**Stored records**
.....

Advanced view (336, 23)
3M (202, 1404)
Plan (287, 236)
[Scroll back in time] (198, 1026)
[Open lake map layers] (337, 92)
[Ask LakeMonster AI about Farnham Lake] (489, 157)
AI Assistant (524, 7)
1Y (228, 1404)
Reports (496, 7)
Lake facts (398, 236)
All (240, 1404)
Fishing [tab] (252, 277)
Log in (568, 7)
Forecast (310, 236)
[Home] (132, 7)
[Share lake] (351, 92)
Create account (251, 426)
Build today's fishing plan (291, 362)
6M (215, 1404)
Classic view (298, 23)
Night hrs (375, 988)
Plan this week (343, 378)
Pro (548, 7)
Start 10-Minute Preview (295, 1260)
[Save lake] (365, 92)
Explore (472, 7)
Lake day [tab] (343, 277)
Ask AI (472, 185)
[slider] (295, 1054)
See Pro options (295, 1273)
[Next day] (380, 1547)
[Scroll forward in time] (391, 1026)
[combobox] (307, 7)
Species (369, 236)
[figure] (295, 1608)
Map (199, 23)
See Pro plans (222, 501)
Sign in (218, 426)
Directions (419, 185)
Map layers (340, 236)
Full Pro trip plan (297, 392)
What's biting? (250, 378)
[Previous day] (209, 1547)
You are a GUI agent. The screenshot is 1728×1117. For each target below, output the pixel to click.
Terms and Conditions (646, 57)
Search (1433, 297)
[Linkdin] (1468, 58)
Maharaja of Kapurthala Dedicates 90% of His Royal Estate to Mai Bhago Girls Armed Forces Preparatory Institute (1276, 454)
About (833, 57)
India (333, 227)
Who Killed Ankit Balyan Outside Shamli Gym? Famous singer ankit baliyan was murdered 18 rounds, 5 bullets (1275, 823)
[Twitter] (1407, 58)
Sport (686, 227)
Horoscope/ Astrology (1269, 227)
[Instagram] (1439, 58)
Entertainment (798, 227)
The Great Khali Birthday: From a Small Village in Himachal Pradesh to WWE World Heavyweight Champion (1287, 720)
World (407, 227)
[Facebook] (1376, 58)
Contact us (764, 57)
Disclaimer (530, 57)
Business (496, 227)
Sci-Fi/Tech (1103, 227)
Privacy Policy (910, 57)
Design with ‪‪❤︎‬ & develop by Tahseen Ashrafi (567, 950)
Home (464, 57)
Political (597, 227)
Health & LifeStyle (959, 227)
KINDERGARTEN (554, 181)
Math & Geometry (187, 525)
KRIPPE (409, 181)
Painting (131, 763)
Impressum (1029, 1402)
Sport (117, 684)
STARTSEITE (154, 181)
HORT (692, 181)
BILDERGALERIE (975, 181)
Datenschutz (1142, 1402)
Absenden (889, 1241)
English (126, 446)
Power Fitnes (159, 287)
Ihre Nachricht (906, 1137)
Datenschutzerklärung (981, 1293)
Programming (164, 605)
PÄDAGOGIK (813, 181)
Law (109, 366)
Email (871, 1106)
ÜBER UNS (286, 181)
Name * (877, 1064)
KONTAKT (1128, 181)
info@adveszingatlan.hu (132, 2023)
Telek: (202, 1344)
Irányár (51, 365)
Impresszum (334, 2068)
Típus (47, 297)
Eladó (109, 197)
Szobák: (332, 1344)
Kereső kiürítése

.....

**EXERCISE OBJECTIVE**
Copy the records. Each line should match exactly.

**TASK ANSWER**
Advanced view (336, 23)
3M (202, 1404)
Plan (287, 236)
[Scroll back in time] (198, 1026)
[Open lake map layers] (337, 92)
[Ask LakeMonster AI about Farnham Lake] (489, 157)
AI Assistant (524, 7)
1Y (228, 1404)
Reports (496, 7)
Lake facts (398, 236)
All (240, 1404)
Fishing [tab] (252, 277)
Log in (568, 7)
Forecast (310, 236)
[Home] (132, 7)
[Share lake] (351, 92)
Create account (251, 426)
Build today's fishing plan (291, 362)
6M (215, 1404)
Classic view (298, 23)
Night hrs (375, 988)
Plan this week (343, 378)
Pro (548, 7)
Start 10-Minute Preview (295, 1260)
[Save lake] (365, 92)
Explore (472, 7)
Lake day [tab] (343, 277)
Ask AI (472, 185)
[slider] (295, 1054)
See Pro options (295, 1273)
[Next day] (380, 1547)
[Scroll forward in time] (391, 1026)
[combobox] (307, 7)
Species (369, 236)
[figure] (295, 1608)
Map (199, 23)
See Pro plans (222, 501)
Sign in (218, 426)
Directions (419, 185)
Map layers (340, 236)
Full Pro trip plan (297, 392)
What's biting? (250, 378)
[Previous day] (209, 1547)
You are a GUI agent. The screenshot is 1728×1117. For each target below, output the pixel to click.
Terms and Conditions (646, 57)
Search (1433, 297)
[Linkdin] (1468, 58)
Maharaja of Kapurthala Dedicates 90% of His Royal Estate to Mai Bhago Girls Armed Forces Preparatory Institute (1276, 454)
About (833, 57)
India (333, 227)
Who Killed Ankit Balyan Outside Shamli Gym? Famous singer ankit baliyan was murdered 18 rounds, 5 bullets (1275, 823)
[Twitter] (1407, 58)
Sport (686, 227)
Horoscope/ Astrology (1269, 227)
[Instagram] (1439, 58)
Entertainment (798, 227)
The Great Khali Birthday: From a Small Village in Himachal Pradesh to WWE World Heavyweight Champion (1287, 720)
World (407, 227)
[Facebook] (1376, 58)
Contact us (764, 57)
Disclaimer (530, 57)
Business (496, 227)
Sci-Fi/Tech (1103, 227)
Privacy Policy (910, 57)
Design with ‪‪❤︎‬ & develop by Tahseen Ashrafi (567, 950)
Home (464, 57)
Political (597, 227)
Health & LifeStyle (959, 227)
KINDERGARTEN (554, 181)
Math & Geometry (187, 525)
KRIPPE (409, 181)
Painting (131, 763)
Impressum (1029, 1402)
Sport (117, 684)
STARTSEITE (154, 181)
HORT (692, 181)
BILDERGALERIE (975, 181)
Datenschutz (1142, 1402)
Absenden (889, 1241)
English (126, 446)
Power Fitnes (159, 287)
Ihre Nachricht (906, 1137)
Datenschutzerklärung (981, 1293)
Programming (164, 605)
PÄDAGOGIK (813, 181)
Law (109, 366)
Email (871, 1106)
ÜBER UNS (286, 181)
Name * (877, 1064)
KONTAKT (1128, 181)
info@adveszingatlan.hu (132, 2023)
Telek: (202, 1344)
Irányár (51, 365)
Impresszum (334, 2068)
Típus (47, 297)
Eladó (109, 197)
Szobák: (332, 1344)
Kereső kiürítése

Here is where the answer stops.